Set of tasks>
A) In the article on the Street Smart presentation below, shorten the paragraph that begins "Both officers showed" while keeping its main facts.
B) Extend the article on the Street Smart presentation with a paragraph that follows its final sentence.

Page excerpt>
________________________________________

PHOTO GALLERY: Street Smart presentation
Retired Sgt. Michael Powell and Lt. Shawn Bain provided tips to a roomful of attendees in the early evening session of the Sylvania Community Action Teams Operation: Street Smart presentation. The two, both with extensive backgrounds in narcotics investigation, had at least four tables filled with different products created to conceal drug products, such as marijuana and prescription pills. Items were reviewed by more than 100 people in attendance at the first of two sessions held at Lourdes University.
Pop and oil cans designed in likeness of major brands as well as nondescript items, such as a small crumbled paper receipt thrown on the car floor, can be used to hide a dab of heroin or a stash of prescription pills.
Both officers showed at least 20 items that are manufactured, not altered, for the purpose of drug deception. They told the audience about clues that their child may be abusing drugs, giving details on signs for each specific drug, including marijuana and heroin, and alcohol.
One major clue: an item being used as a drug container or paraphernalia that has a hole in it that would allow for smoking what is contained inside, Sergeant Powell said.
An item such as an electrical outlet or strip could be used to fool someone of its real purpose. They said if something that is normally plugged in for an electrical charge, like a electrical strip, lights up when it’s not plugged in, chances are it has a secret compartment.
They also told parents not to shrug off the little oddities that are seen in their teens, such as a child coming home late night smelling like gasoline, or cologne, both scents used to conceal the smell of marijuana. “You don’t smell like gas when you fill your car up ... and you put cologne on before you go out, not when you come home,” Sergeant Powell said.
“If you come across something that does not make sense in that person’s life, and it does not seem to add up, maybe we can change something. You need to pay attention to it,” he said.

________________________________________

Dataset excerpt>
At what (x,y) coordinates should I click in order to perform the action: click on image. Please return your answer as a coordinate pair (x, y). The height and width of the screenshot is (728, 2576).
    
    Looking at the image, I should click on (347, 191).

________________________________________

The results>
A) The officers displayed at least 20 items made, not modified, to hide drugs. They also described signs that a child may be abusing drugs, with specific signs for each substance, including marijuana, heroin, and alcohol.

B)
Parent Maryann King traveled from Waterville to stay abreast of the latest drugs, code words, and paraphernalia. She said she was not shocked by some of the stories she heard the officers tell which they learned from addicts, because she made it a point to know “what’s going on,” in terms of drug use.
The officers told stories about children executing well thought out plans and manipulating their parents to shroud drug or alcohol use. They explained that children, a month before they are going to smoke pot in their bedroom, will introduce new odors into the house, used to conceal the strong marijuana odor, so when parents walk down the hall and smell air freshener they don’t think anything of it.
The officers also taught the audience a variety of code words for each drug and passed out street smart pamphlets about drug use.
One Sylvania Township couple in attendance, who declined to give their names, said being educated about drugs will assist them in preventing drug abuse from spreading in their family. The husband and wife, both in their mid-70s said they were shocked with how available drugs were, and how it’s concealed.
“We knew of some [paraphernalia products] but it’s everywhere. They hide it everywhere,” they both said.